A Disney, sem a menor sombra da dúvida, é o estúdio mais arraigado dentro de sua estrutura inabalável do studio system desse novo século. A razão é simples, basta observar o calendário de lançamentos já anunciados até 2019 – uma lista, aliás, que tem potencial de expansão. Só nesse ano, temos lançamentos em quase todos os meses. Seu modelo de negócios raramente foi ameaçado ao longo das décadas, mas agora, nesses anos 2010, o estúdio ri à toa. Os filmes de super-herói modelaram a tendência para o modelo de negócios com margem de lucro de baixo risco. A Disney entende disso como ninguém com suas adaptações Marvel. Entretanto, o estúdio não se limitou a isso. A companhia é megalomaníaca e voraz: expande em diversas áreas.

Além de seus super-heróis, temos suas tradicionais animações e também de trabalhos, agora em frequência industrial, dos filmes Pixar. Não só isso, o modelo de negócios, esse studio system disfarçado, exige os famigerados season movies, sejam eles de Verão ou Inverno. Nessa leva já vimos diversas obras de recepção mista como John Carter, Tomorrowland, Tron Legacy, Príncipe da Pérsia, O Cavaleiro Solitário, Piratas do Caribe, Oz: Mágico e Poderoso ou até mesmo Horas Decisivas. Dentro desse segmento, entram os filmes de releitura de animações clássicas, um movimento iniciado pela Disney e que acabou guiando esse mercado também explorado pela Universal Pictures.

Esse “revisionismo” de suas obras clássicas, seja contos de fadas ou não, é algo próprio dessa década. Seis anos depois, é possível declarar que o longa responsável por engrenar essa fatia de mercado foi o remake de Alice no País das Maravilhas. Com o bilhão da bilheteria gerado pelo sucesso do filme de Tim Burton, os empresários da Disney notaram que a ideia deu certo. O público consumiu e o filme de sucesso virou fenômeno: estava na boca do povo. A construção dessa rede de segurança orçamentária levou tempo. O dinheiro da renda vinda da Marvel permitiu transformar o fenômeno em tendência. Eis que em 2014 surge Malévola, releitura de A Bela Adormecida – além de ser outro longa que chegou muito perto de atingir o bilhão.

Dados disponíveis:
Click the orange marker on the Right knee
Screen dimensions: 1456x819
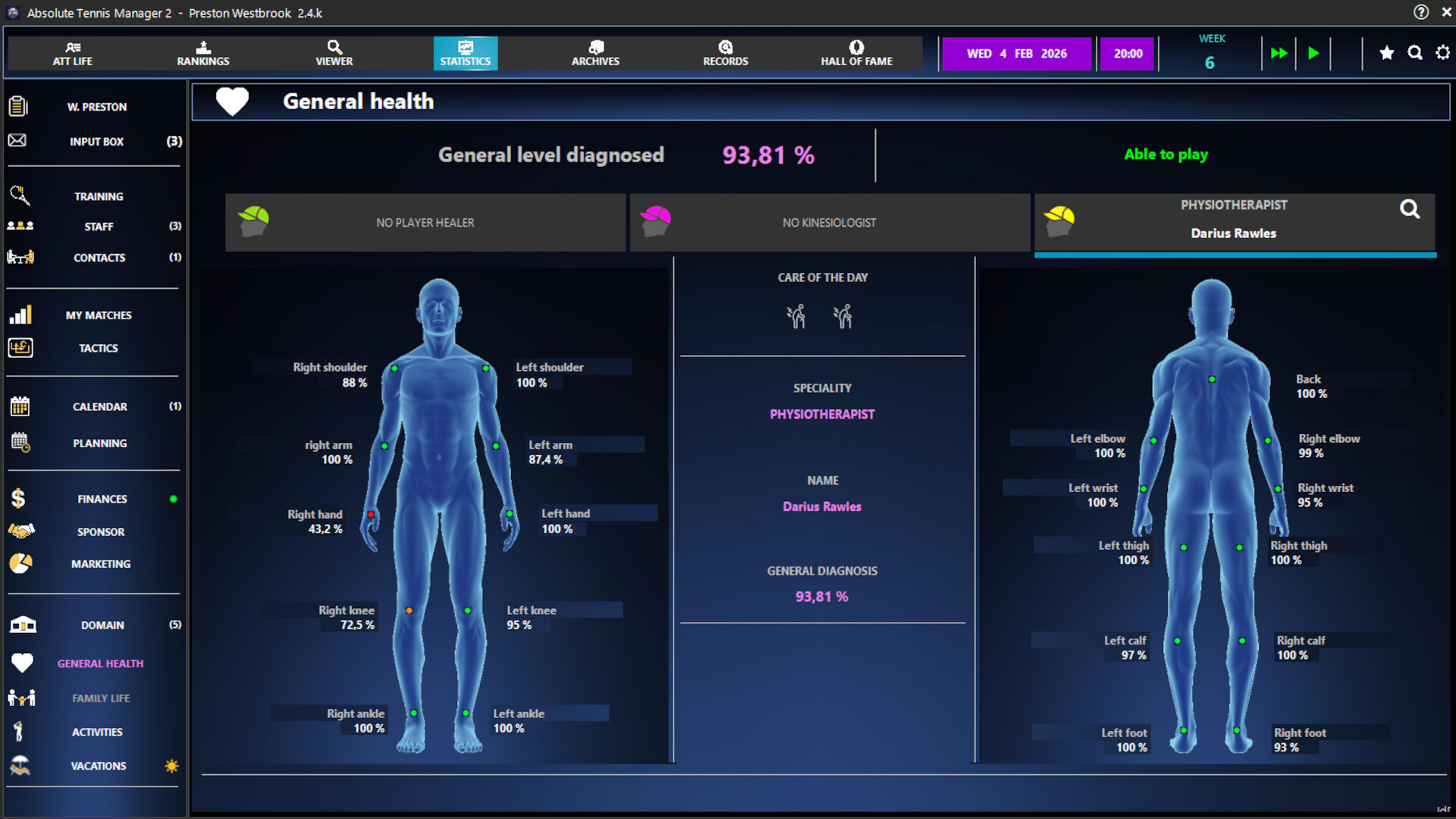(x=409, y=610)
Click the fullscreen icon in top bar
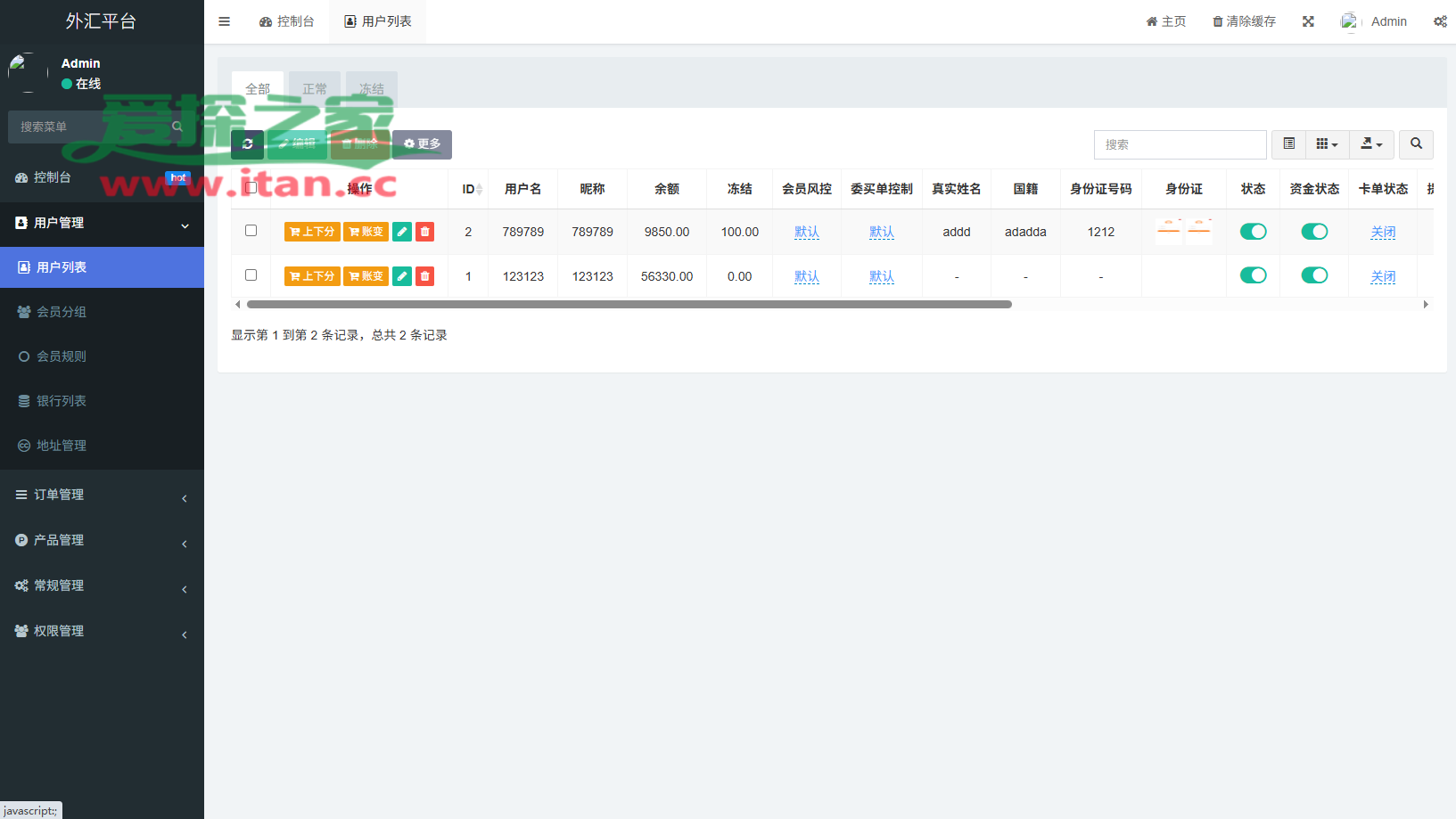 (1308, 21)
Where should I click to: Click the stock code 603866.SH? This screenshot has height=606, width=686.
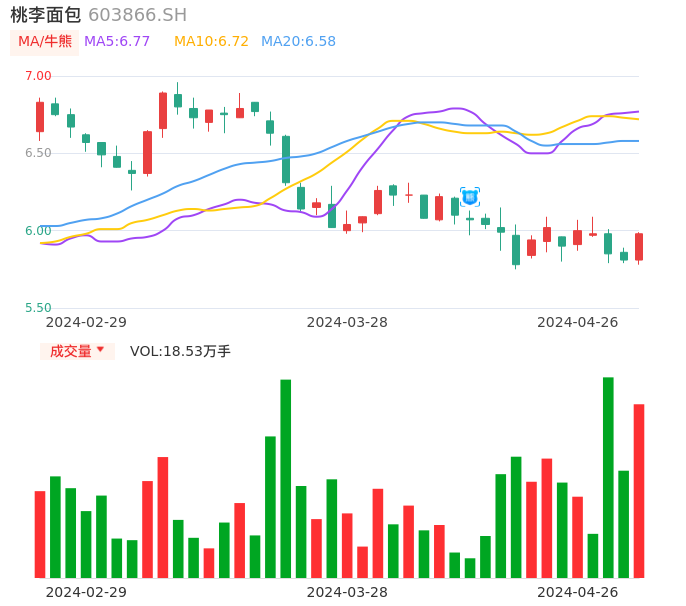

Instrução escrita 1: Reescreva como lista numerada todas as linhas dos dados disponíveis, sem as linhas em branco. Deixe as imagens fora da resposta.
Instrução escrita 2: Dê continuidade ao texto sobre a Disney a partir da última frase apresentada.

Resposta esperada 1:
1. Click the orange marker on the Right knee
2. Screen dimensions: 1456x819
3. (x=409, y=610)
4. Click the fullscreen icon in top bar
5.  (1308, 21)
6. Where should I click to: Click the stock code 603866.SH? This screenshot has height=606, width=686.

Resposta esperada 2:
O segundo acerto consolidou de vez e dissipou todas as dúvidas que a Disney poderia ter. Pouco tempo depois, uma compilação surge com Caminhos da Floresta. Em 2015, também gerando renda assustadora, Cinderela chega aos cinemas. É exatamente nessa linha que chega esse novo Mogli, porém, contando com o enorme diferencial do espetáculo visual que essa história comporta.

Nessa versão, o roteirista Justin Marks trabalha um pouco mais inspirado na obra clássica de Rudyard Kipling, mas mantém, em boa parte, a estrutura feita por Walt Disney no filme de 1967. Um novo filme para novos tempos que clamam por ação, porém mantendo a essência da história com algumas alterações. Marks pretende, de início, elaborar um estudo de personagem mais aprofundado para Mogli que nunca foi desenvolvido com muito peso dramático em outras obras cinematográficas do estúdio.

Mogli é encontrado por Baguera, uma pantera negra. Acometido de simpatia pela criança, ele o leva até uma alcateia de lobos onde passa a ser criado por Raksha, uma das lobas dominantes. Aceito como um igual entre os animais da selva, Mogli vê sua vida mudar totalmente após uma longa estiagem. Com apenas uma única fonte de água na selva, presas e predadores são forçados a declamarem trégua para que todos possam beber água em paz. Porém, Shere Khan, um tigre-de-bengala, o animal mais cruel, perverso e assassino da selva confronta o jovem humano. Por conta de um trauma do passado, Khan detesta humanos e não admite a permanência de Mogli na selva. Sem saída e jurado de morte, o garoto parte em uma jornada fantástica com Baguera na tentativa de chegar na vila dos homens.

Bebendo muito da fonte vinda do filme original, Marks consegue criar elementos interessantes, investir onde era preciso mais dedicação e elaborar releituras de personagens. Marks acerta em explorar mais a alcateia que criou Mogli. Apresenta alguma boa relação do menino lobo com sua mãe e seus irmãos filhotes sugerindo até mesmo um vínculo mais profundo com um deles, um cerne que logo é deixado de lado. Na verdade, essa introdução serve apenas para mostrar unidade dentro da alcateia, sua hierarquia e suas leis.

Em pouco tempo, o roteirista já mostra qual será o conflito principal para Mogli. A “crise de espécie” que o garoto tinha na animação é descartada para apresentar um desenvolvimento da descoberta e aceitação de Mogli como Homem. Isso se dá pelo uso de instrumentos, algo que nenhum dos animais sabe manipular nesse universo, já deixando clara a distinção entre ele e os bichos. Entretanto, a alcateia não admite que a natureza humana – representada pelos instrumentos, do garoto desperte. É um conflito muito interessante que é satisfatoriamente desenvolvido ao longo do filme com a participação de Balu ser vital para a evolução dele nesse sentido.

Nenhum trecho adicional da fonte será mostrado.